Nearly 30 years before the Access Hollywood tape revealed Donald Trump’s crass misogyny, only to be met with a resounding “So what?” by much of the public, an articulate and serious-minded presidential candidate was forced out of the 1988 race over his suspected marital infidelity. The accompanying visual was striking: a photograph of a former Senator from Colorado, Gary Hart, sitting on a dock in Bimini, with a woman in a white dress–a sometime pharmaceutical rep and actor named Donna Rice–perched on his knee.

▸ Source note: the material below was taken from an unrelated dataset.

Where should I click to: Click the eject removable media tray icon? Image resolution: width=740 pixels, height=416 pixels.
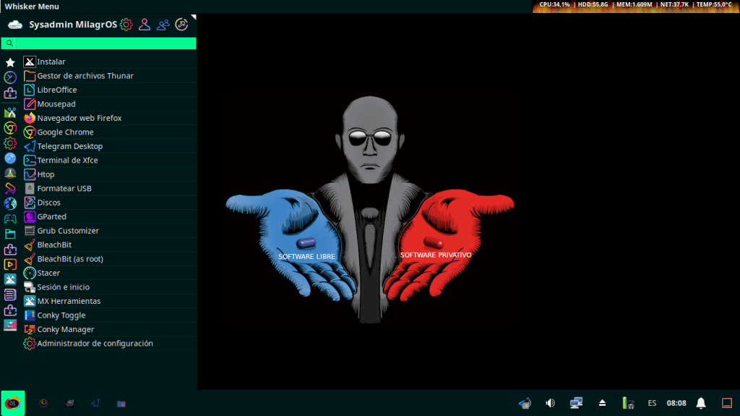pos(602,403)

That photo emerged more than two weeks after Hart left the race. The truly destructive force had swept through earlier: political reporters from several major newspapers dogged Hart with questions about his “womanizing,” feeling it was their duty to uncover every detail of his personal life. The last weeks and days of Hart’s campaign are the subject of Jason Reitman’s astute and painfully relevant political comedy The Front Runner, adapted from Matt Bai’s book All the Truth Is Out: The Week Politics Went Tabloid, and starring Hugh Jackman as the ill-fated Hart. If Hart’s private life held some not-ready-for-prime-time secrets, the behavior of the press covering him was arguably worse: in the movie’s centerpiece, a duo of Miami Herald reporters (Steve Zissis and Bill Burr) stake out Hart’s Washington townhouse, hoping to uncover dirt, later confronting him in the house’s alleyway. Hart stands his ground–Jackman is terrific, channeling Henry Fonda in John Ford’s Young Mr. Lincoln–but he can’t survive the onslaught.
The scenes between Hart and his wife Lee (played with no-nonsense fortitude by Vera Farmiga) are among the film’s best, exploring what can happen when the private dynamics of a marriage fall under public scrutiny. (The Harts, incidentally, are still married.) Hart’s story marked a shift in the way the press scrutinizes the personal lives of political figures–though as we’ve seen, unethical behavior doesn’t always work against politicians, or even Presidents. Whether you’ve been following politics for three years or 30, you’ll learn something from The Front Runner–but buckle up, because it’s gonna hurt.